** Begin SUPPLIED DATA **

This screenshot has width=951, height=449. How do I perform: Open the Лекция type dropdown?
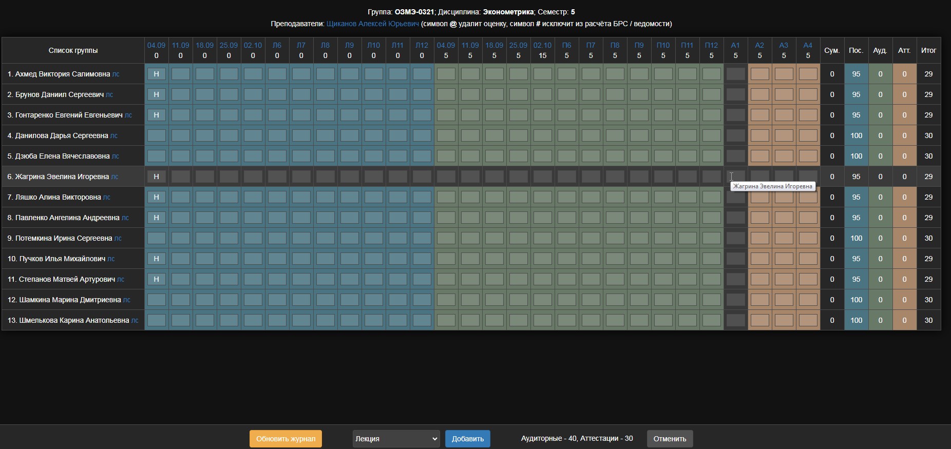396,439
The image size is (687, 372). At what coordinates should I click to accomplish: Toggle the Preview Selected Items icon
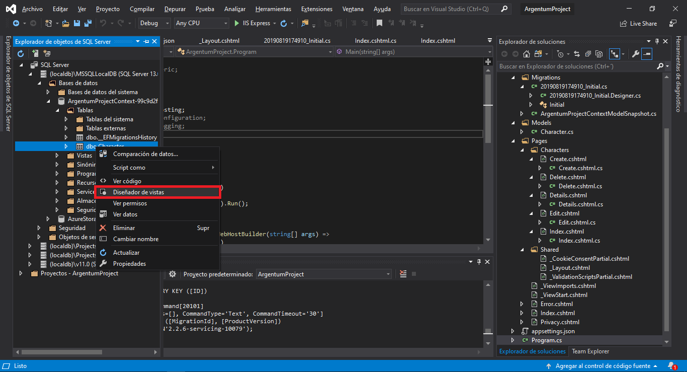click(x=646, y=54)
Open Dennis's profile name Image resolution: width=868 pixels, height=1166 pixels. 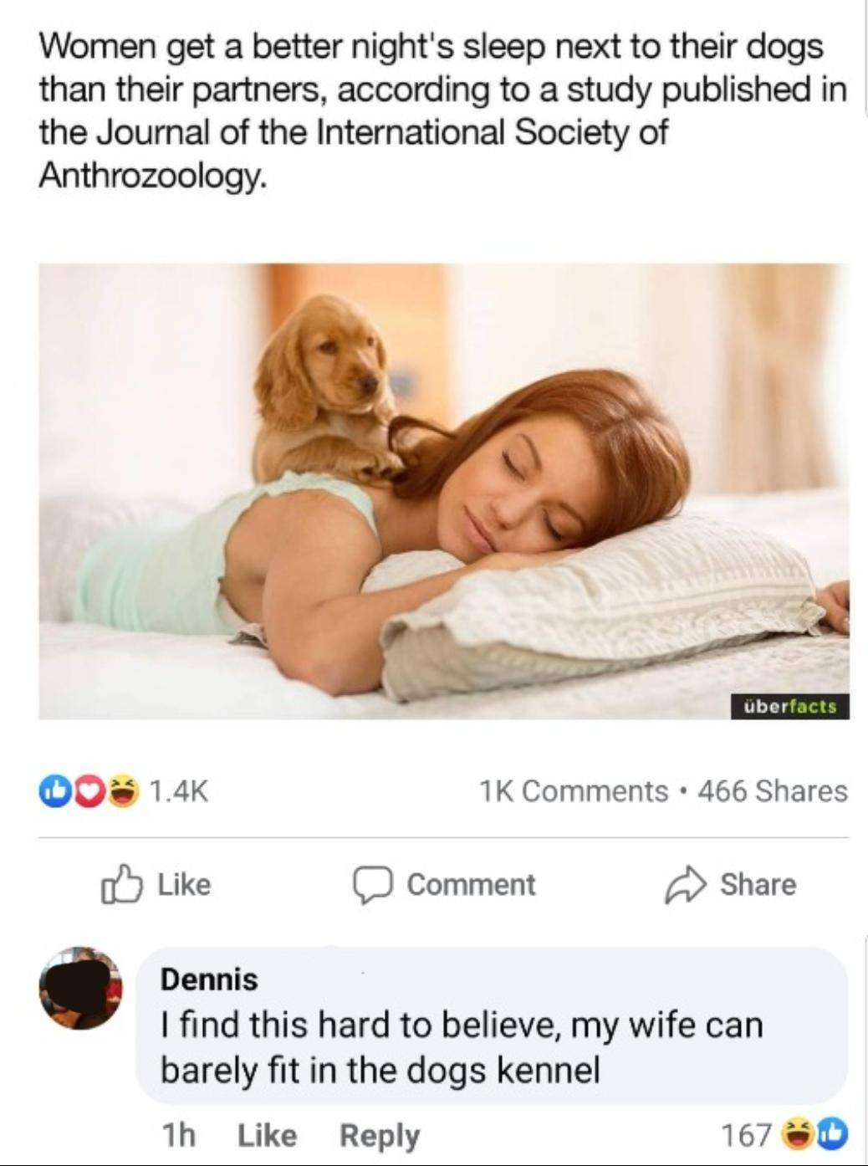pyautogui.click(x=209, y=979)
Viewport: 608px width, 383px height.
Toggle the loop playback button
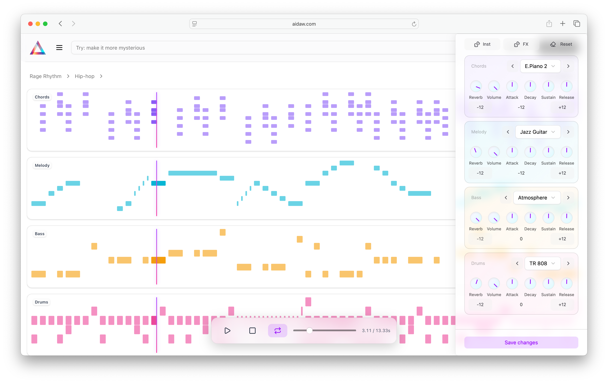coord(277,331)
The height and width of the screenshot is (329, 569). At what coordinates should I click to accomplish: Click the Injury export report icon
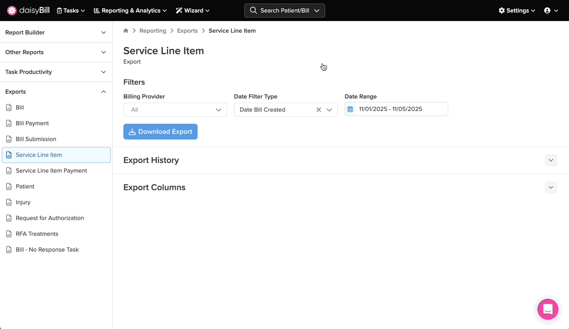click(9, 202)
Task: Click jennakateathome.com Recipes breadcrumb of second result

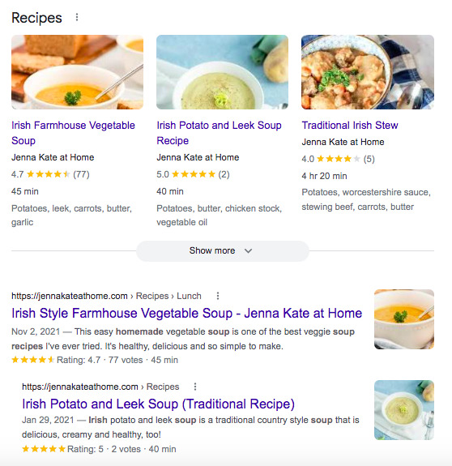Action: pos(100,387)
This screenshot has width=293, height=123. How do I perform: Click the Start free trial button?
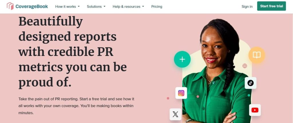271,6
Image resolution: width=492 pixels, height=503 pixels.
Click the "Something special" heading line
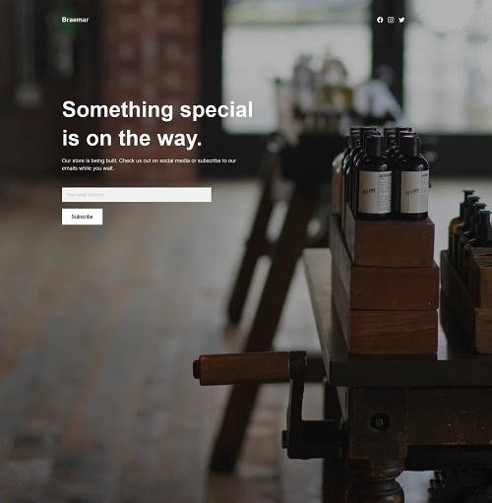coord(157,109)
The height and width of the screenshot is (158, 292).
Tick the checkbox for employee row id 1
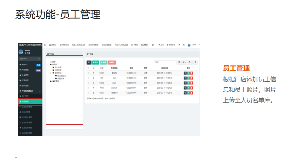pos(89,73)
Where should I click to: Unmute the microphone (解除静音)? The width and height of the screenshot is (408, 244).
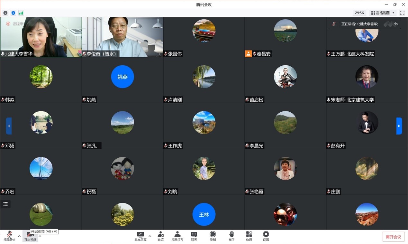click(9, 236)
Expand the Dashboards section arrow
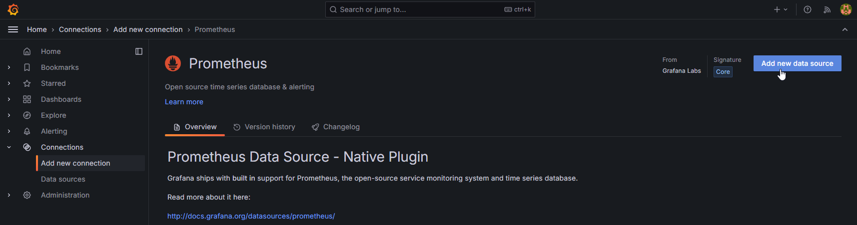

** End SUPPLIED DATA **

GIVEN REQUEST ▸
Rewrite the material from the line containing "Image resolution: width=492" through the end, changing "screenshot" to "capture" and leaving everything else as it is. Omit the pictures.

SOLUTION ▸
Image resolution: width=492 pixels, height=503 pixels.
Click the "Something special" heading line
coord(157,109)
The height and width of the capture is (158, 292).
Tick the checkbox for employee row id 1
pos(89,73)
Where should I click to: Unmute the microphone (解除静音)? The width and height of the capture is (408, 244).
click(9, 236)
Expand the Dashboards section arrow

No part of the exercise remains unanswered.